Pieter Wuille is the co-founder of Blockstream and a top Bitcoin core developer. Wuille is best known for developing committed libraries Segregated Witness, libsecp256k1 and BIP (bitcoin proposal) 66.
Born in Belgium, Wuille discovered Bitcoin in 2010. He was working at Google in Switzerland when he stumbled across the project in a chat channel dedicated to the programming language Haskell. In February 2011, he noticed a post from noted cryptographer Hal Finney in Bitcointalk, a Bitcoin forum established by Satoshi Nakamoto, that hoped to speed up signature verification in Bitcoin. This became Wuille’s first Bitcoin project.
Wuille’s first commit, BIP32, came in February of 2011 and was regarding “hierarchical deterministic wallets.” This standard made storing and recovering keys easier when interacting with a bitcoin wallet.
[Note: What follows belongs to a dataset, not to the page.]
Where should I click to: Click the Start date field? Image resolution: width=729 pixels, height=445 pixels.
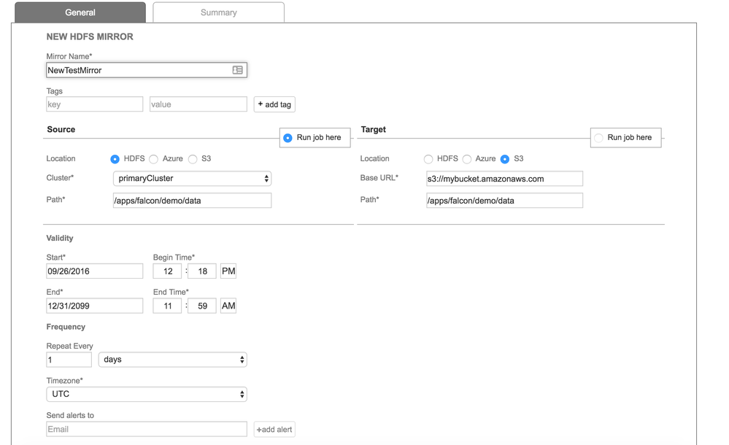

It allowed for the generation of a human-readable phrase as a seed to recover keys even if someone lost their alpha-numeric private key.
Wuille’s BIP 0141, Segregated Witness (SegWit), is the code he is best known for implementing. The code changes the way data is stored in blocks, and enables the development of “layer two” projects, such as scaling solutions like the Lightning Network. The library was notably criticized by Bitcoin Cash advocate Roger Ver as a solution that was “too little, and too late.”
As of 2019, Wuille has been focused on Schnorr signatures, an alternative to ECDSA signatures intended to allow the network to process more transactions and increase the privacy of its payments. The cryptographic signature closely related to ECDSA was originally patented by Claus Schnorr, but the patent expired in 2008 allowing its open use.